### Stated goal:
Arrange the records below as a numbered list, running from the line that contains "Given: Sort sessions by Result column header" through the end of the records, with both ends included and blank lines left out. Omit the pictures.

### Given records:
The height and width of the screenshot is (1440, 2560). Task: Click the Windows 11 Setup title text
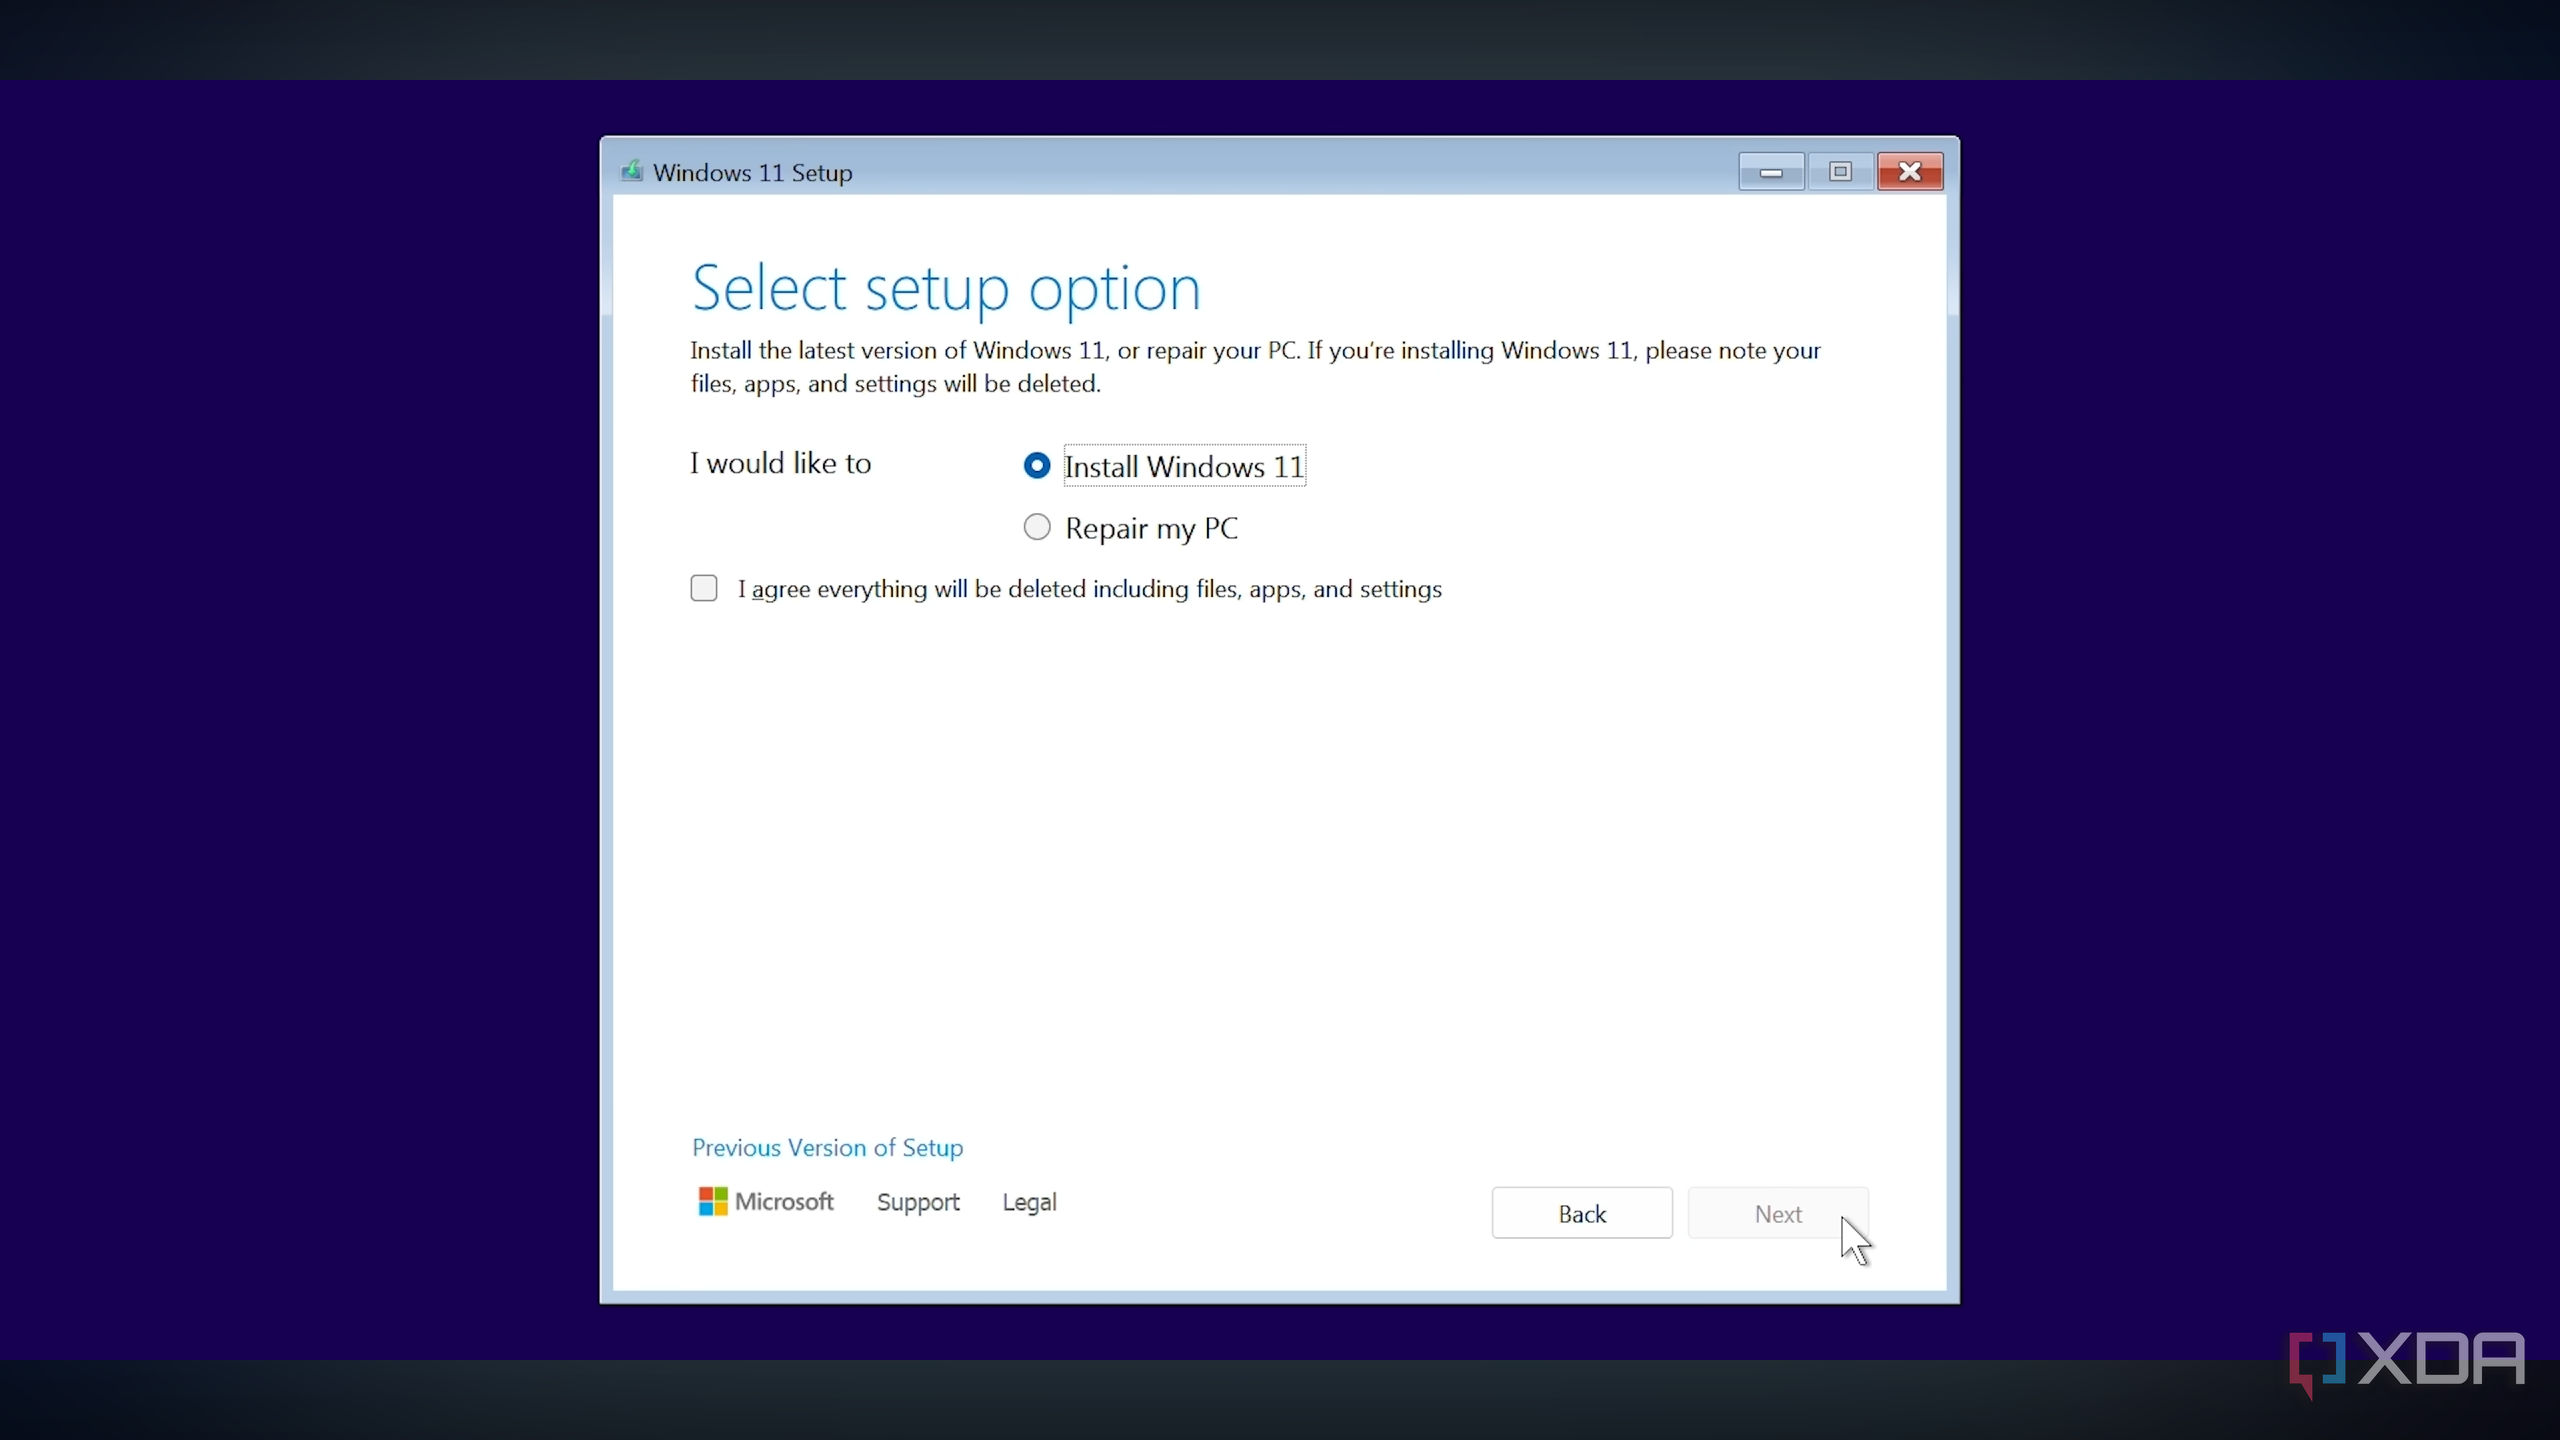752,173
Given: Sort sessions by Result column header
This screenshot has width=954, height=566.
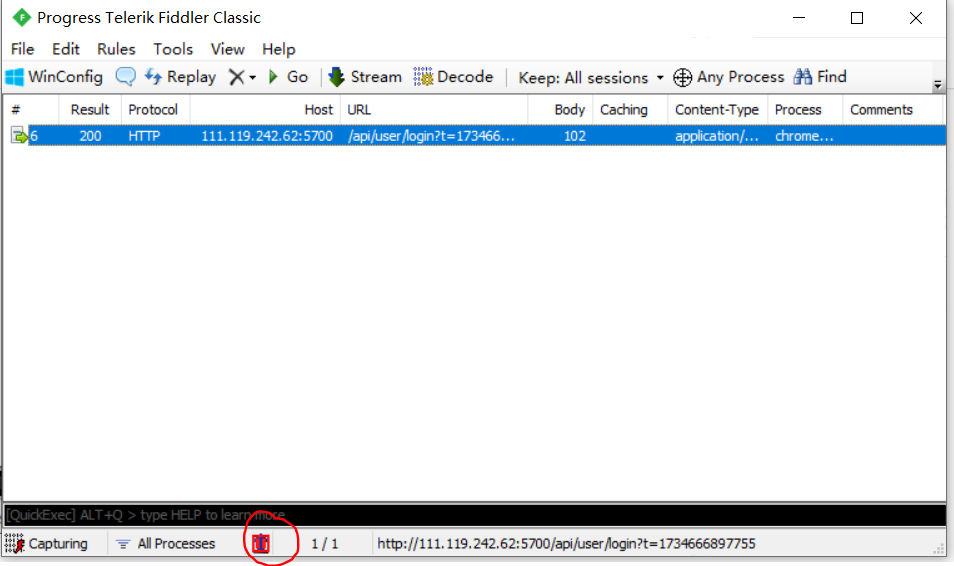Looking at the screenshot, I should tap(90, 110).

### Full solution:
1. Given: Sort sessions by Result column header
2. This screenshot has width=954, height=566.
3. Looking at the screenshot, I should tap(90, 110).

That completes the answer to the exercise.